Quick version:
Whats the standard (innovative? any?) way of catching and handling errors thrown by XMLReader due to malformed file -- specifically un-escaped characters. Prepossessing with Tidy (etc..) isn't a super appealing option, anyone know of a way to simply skip the offending node and move right along?
Descriptive Version:
We all know that it isn't XML if it isn't properly formed, but lets be honest -- it happens. A client regularly pulls in massive (50-100MB+) xml files which need to be read into mysql. XMLReader is the obvious choice and we've written a wrapper which works well for our needs.

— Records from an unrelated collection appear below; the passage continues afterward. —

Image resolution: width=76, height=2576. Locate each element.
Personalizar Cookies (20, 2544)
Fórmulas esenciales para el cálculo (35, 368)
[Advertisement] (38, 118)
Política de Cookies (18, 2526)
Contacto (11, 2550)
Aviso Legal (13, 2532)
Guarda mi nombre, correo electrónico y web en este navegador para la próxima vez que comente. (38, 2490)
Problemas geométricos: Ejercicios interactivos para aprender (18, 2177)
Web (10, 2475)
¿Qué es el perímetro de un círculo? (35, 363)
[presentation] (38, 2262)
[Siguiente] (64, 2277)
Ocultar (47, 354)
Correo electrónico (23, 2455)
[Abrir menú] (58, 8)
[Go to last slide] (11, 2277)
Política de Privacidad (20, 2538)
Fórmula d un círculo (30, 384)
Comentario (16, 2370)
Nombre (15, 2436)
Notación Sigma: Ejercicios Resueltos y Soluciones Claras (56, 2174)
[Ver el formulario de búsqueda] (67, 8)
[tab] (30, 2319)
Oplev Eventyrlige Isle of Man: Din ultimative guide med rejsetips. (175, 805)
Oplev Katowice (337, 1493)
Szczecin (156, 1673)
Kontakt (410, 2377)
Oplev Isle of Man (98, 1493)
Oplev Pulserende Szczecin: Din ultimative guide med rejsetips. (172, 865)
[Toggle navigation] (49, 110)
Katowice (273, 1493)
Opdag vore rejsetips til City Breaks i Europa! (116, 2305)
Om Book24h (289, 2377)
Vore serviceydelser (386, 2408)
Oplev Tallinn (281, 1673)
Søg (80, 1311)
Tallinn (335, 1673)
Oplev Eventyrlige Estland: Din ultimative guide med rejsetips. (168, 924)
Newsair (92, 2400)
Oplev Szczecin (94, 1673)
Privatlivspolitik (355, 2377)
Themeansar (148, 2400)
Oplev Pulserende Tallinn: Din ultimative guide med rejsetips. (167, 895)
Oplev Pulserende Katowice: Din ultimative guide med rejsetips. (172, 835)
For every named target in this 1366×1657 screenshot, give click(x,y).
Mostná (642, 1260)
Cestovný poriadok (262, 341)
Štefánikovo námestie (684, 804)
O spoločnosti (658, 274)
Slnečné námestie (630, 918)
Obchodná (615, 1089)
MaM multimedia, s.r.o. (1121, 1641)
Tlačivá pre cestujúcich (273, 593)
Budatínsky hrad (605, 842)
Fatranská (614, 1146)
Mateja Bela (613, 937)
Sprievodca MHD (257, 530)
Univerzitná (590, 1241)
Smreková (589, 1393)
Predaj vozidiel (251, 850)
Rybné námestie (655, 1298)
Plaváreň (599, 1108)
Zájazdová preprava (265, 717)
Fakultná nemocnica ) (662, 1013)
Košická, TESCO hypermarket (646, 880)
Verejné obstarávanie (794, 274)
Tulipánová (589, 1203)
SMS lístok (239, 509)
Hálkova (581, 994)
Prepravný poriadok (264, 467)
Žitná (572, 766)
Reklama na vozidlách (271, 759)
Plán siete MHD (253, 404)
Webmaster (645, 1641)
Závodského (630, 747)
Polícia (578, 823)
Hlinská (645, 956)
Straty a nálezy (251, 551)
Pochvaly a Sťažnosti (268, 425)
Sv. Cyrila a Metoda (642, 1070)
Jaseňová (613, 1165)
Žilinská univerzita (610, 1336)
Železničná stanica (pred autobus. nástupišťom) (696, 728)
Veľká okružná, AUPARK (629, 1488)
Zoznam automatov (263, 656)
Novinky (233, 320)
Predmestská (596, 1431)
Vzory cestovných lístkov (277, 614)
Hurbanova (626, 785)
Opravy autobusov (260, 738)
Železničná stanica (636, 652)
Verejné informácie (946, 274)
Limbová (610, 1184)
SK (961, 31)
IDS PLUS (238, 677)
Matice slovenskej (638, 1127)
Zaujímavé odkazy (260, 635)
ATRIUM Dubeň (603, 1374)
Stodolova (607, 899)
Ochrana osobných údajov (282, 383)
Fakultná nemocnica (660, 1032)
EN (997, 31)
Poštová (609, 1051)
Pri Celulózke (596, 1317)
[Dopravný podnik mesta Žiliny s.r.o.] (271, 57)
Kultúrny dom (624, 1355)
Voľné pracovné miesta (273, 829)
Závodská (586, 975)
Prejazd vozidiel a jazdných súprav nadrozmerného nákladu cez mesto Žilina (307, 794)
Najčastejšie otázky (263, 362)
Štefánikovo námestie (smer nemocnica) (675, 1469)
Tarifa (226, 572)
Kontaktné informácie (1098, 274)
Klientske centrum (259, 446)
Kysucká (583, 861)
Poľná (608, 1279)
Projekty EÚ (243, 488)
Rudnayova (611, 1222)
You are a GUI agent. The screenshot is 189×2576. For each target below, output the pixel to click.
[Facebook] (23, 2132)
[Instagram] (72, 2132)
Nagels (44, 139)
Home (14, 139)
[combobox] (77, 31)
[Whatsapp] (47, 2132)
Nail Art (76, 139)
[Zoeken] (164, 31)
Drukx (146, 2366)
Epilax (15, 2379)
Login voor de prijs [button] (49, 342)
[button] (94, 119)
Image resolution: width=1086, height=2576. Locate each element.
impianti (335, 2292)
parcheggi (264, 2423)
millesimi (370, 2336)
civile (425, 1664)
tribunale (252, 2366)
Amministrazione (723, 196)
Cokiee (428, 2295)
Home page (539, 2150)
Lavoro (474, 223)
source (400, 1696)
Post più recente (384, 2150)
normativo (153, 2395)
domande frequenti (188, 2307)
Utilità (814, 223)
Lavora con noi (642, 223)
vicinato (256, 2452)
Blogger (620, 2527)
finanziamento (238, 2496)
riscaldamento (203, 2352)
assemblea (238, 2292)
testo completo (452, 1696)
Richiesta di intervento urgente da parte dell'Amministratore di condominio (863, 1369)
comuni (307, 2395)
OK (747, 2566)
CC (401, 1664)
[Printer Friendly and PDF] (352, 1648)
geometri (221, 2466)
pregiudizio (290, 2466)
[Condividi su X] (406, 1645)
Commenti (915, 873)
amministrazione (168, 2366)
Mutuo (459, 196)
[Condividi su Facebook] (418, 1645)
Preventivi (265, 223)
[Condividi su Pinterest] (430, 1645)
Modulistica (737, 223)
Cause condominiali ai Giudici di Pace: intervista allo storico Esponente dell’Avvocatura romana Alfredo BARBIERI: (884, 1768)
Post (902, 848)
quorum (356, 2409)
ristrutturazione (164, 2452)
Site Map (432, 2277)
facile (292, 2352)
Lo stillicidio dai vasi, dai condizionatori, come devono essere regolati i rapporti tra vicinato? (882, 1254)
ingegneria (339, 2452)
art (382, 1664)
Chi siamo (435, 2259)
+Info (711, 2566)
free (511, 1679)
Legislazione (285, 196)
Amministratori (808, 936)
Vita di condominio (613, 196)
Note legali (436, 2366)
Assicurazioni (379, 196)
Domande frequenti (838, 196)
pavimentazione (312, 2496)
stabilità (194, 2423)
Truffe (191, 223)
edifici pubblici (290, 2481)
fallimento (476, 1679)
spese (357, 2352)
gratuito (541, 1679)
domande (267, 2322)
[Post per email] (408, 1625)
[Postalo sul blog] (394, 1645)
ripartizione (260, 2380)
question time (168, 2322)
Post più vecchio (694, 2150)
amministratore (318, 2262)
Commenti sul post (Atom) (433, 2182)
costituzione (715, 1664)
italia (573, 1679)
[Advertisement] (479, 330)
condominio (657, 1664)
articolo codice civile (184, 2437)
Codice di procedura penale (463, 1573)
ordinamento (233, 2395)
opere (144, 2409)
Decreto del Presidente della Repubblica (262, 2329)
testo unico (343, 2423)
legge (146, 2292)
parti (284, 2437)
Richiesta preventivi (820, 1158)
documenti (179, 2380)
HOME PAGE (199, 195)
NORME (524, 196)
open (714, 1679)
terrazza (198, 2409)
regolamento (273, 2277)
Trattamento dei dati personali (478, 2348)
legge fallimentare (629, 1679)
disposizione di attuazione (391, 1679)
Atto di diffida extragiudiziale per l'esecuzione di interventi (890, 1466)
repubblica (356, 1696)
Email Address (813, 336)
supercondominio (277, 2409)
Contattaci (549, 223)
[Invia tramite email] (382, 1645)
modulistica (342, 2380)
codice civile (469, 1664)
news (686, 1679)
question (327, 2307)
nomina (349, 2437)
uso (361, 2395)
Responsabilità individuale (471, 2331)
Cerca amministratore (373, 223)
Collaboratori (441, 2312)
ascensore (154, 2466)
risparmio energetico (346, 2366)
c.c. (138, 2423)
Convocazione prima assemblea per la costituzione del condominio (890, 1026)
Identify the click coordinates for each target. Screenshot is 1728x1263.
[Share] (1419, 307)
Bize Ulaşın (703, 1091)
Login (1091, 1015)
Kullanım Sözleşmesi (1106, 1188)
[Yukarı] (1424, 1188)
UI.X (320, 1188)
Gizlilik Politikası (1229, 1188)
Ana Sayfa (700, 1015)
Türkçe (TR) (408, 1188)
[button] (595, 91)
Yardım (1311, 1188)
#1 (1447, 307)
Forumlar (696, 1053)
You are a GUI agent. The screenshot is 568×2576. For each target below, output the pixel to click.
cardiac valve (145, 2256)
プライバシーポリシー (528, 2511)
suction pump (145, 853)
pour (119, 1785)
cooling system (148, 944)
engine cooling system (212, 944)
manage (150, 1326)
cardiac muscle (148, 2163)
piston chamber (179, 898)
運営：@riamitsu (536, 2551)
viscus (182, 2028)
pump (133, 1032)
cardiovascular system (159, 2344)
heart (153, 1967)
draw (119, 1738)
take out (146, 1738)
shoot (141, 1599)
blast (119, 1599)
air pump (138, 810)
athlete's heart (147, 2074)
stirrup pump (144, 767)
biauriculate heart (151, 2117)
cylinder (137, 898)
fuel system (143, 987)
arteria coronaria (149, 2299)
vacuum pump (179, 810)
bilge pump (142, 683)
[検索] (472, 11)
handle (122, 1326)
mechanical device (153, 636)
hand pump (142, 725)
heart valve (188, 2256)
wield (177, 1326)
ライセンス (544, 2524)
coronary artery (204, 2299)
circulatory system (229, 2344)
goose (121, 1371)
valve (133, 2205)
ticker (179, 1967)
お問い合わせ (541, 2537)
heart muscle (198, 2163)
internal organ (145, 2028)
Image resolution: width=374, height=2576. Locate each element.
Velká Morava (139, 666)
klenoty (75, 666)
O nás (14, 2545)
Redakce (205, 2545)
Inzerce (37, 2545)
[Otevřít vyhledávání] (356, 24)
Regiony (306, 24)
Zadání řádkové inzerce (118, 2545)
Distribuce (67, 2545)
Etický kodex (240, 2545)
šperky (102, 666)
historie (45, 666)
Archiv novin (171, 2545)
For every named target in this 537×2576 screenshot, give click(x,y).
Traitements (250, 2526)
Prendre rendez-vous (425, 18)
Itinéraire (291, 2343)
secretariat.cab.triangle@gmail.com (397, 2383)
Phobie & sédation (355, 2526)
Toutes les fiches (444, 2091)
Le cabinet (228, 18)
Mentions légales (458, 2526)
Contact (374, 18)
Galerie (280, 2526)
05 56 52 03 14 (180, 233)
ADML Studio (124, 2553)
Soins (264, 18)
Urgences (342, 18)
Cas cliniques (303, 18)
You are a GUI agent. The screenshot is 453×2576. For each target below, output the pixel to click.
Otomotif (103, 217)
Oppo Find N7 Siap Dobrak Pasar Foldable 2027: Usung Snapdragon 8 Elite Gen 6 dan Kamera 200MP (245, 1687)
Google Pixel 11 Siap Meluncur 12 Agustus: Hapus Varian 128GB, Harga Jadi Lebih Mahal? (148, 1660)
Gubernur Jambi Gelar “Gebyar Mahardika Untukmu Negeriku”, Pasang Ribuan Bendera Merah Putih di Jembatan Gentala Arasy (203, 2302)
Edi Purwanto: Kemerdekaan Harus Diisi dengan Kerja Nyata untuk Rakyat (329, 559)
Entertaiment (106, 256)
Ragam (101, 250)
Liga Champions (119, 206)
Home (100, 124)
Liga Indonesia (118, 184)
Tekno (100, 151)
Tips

Occasionally, an error occurs and read() fails killing the import - drat! Its almost always an un-escaped character (ex "&") which trips everything up. In most situations we'd just have the client call the data provider and demand they fix their defective file. Unfortunately the data providers aren't always obliging and/or timely. It would be amazing if we could simply catch the error and move right along to the next node.
I've spent quite awhile trying to reading / crack this one and can't find anything worth perusing. Am I missing something obvious?
This SO question seemed promising but its just not yielding any results. Passing the 1 seems like it should ask the Reader to recover, but we're just not seeing any attempt / different error messages, etc.. Here's the relevant code outlining the approach:
$xml->open($file, null, LIBXML_NOERROR | LIBXML_NOWARNING | 1);
I could always preprocess with Tidy, but there must be a better way.
I've considered some more "creative" approaches such as sniffing the next Read() with a try/catch after logic for the present node has completed, but that seems clumsy at best. It also seems like there could be potential in emulating Read() with a custom / wrapper function that helps move through the nodes and incorporates error handling but I have a feeling I'm oversimplifying things.
So to sum it all up: When read() fails, how can I catch the error and move along? Any chance we can see what error is coming (at least the message the XMLReader would have thrown)?
$xml = new XMLReader();
$xml->open($file);
while ($xml->read()) {
}